Un’Università che, tutto sommato…

“Bè, sarebbe un 22…”

“Scriva cazzo, scriva!”

Così si conclude il mio ultimo esame all’Università degli Studi di Milano. 3 anni iscritto al corso di Informatica, con alti e bassi. E tutto sommato, non è stato poi così brutto. Solo deludente.

Il corso di Informatica all’UniMi è quanto di più anacronistico si possa trovare. Una materia come l’informatica, che cambia, sia aggiorna e migliora ogni 6 mesi, insegnata come fossimo negli anni novanta, come se poi, usciti da qui, non si dovesse andare a lavorare e usare tecnologie recenti.

Perché studiare matematica su matematica, linguaggi a metà senza considerare aspetti più “raffinati” quali un’interfaccia grafica, e poi non fornire corsi su sviluppo web o applicazioni smartphone, significa non dare agli studenti ciò che davvero serve nella vita fuori dall’Università.

La nostra università forma laureati già arretrati nel momento stesso di uscire. Se ci si vuole aggiornare bisogna farlo da soli, cercando con le proprie manine in Google come si fa. Ma guai a dire a un professore di aggiornare i propri programmi anno per anno, troppo difficile. Guai a rimuovere corsi fuffa e sostituirli con insegnamenti seri e validi che ci possano rendere competitivi con il resto del mondo.

Noi impariamo a studiare, studiare e basta. Mai a fare. E per quanto sia utile e nobile fare ricerca, e da qui giustificare questo tipo di studio, tuttavia la formazione professionale deve essere garantita e garantita in modo ottimale, o ci si troverà ancora una volta ad avere una serie di laureati di carta.

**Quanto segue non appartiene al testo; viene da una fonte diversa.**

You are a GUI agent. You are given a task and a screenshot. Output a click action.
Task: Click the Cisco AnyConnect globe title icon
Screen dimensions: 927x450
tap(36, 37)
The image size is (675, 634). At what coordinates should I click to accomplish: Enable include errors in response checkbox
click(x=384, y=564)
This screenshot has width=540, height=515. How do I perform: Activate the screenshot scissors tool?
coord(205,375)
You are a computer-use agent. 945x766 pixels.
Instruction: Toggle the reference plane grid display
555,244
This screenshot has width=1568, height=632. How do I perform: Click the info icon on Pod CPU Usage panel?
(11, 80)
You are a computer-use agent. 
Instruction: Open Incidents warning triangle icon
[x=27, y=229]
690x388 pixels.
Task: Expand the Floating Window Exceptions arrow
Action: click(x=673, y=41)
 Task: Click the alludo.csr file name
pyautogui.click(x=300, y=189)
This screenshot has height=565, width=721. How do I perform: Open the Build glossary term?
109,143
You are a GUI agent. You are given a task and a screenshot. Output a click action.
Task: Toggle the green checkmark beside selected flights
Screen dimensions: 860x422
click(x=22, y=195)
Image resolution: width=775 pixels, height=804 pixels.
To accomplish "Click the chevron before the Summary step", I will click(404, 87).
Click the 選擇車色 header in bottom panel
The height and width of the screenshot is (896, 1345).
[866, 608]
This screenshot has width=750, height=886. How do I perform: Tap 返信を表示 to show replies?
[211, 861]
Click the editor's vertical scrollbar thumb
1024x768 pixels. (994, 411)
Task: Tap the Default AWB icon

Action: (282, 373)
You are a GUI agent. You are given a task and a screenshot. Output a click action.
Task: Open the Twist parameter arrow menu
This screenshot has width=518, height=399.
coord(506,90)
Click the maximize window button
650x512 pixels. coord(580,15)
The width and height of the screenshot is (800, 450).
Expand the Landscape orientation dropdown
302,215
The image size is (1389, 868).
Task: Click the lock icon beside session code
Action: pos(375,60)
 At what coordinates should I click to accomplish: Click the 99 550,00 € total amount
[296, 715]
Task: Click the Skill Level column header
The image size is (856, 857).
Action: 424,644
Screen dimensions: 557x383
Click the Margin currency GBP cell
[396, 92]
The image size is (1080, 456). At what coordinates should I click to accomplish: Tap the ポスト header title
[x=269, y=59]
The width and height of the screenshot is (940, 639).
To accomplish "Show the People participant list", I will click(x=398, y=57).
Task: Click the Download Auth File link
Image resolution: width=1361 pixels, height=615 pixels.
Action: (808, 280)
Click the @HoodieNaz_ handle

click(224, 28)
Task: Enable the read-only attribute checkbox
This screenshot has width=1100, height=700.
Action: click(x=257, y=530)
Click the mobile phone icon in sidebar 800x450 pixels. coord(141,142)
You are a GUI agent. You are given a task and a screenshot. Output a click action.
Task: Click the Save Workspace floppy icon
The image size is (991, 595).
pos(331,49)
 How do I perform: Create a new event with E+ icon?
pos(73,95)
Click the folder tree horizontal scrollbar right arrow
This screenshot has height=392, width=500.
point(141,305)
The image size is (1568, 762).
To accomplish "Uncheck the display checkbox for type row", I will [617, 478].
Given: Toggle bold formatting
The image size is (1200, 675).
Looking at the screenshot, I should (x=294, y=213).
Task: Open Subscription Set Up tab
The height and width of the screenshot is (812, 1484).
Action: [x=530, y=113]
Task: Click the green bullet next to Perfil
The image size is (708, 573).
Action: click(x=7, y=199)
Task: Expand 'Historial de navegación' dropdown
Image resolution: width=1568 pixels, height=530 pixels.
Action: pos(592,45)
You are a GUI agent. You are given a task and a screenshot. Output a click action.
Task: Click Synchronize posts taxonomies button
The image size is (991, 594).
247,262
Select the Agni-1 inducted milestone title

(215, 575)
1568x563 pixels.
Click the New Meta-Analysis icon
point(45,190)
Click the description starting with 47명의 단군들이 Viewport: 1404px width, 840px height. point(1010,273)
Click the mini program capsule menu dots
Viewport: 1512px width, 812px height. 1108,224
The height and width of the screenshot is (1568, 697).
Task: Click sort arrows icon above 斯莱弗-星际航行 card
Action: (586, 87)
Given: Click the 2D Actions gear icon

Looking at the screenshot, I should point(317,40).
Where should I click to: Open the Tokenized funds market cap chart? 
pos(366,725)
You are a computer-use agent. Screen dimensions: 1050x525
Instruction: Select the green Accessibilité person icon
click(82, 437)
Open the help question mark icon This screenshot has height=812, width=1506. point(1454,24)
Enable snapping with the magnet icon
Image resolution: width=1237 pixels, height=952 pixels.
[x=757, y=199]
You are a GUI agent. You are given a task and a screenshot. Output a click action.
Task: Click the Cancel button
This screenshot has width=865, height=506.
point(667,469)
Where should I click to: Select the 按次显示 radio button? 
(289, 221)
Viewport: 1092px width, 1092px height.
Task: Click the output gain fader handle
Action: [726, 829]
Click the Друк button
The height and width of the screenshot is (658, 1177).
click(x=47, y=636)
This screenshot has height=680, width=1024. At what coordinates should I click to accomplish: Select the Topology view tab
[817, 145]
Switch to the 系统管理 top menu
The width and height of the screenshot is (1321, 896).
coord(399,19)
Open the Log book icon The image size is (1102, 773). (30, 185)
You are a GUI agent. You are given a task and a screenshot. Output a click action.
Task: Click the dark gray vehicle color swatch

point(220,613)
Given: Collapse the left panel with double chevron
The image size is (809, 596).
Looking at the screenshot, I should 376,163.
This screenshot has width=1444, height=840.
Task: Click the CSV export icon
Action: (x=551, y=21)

L’Università Italiana, l’UniMi, fiore all’occhiello negli anni ’90 e 2000 per il mio Corso di Laurea, è stata una vera e propria delusione, evidenziatasi palesemente durante il mio Erasmus nel confronto con gli studenti stranieri. Ecco perché qui, dopo la laurea, non ci metterò più piede. E di certo non sorrido per questa mia scelta.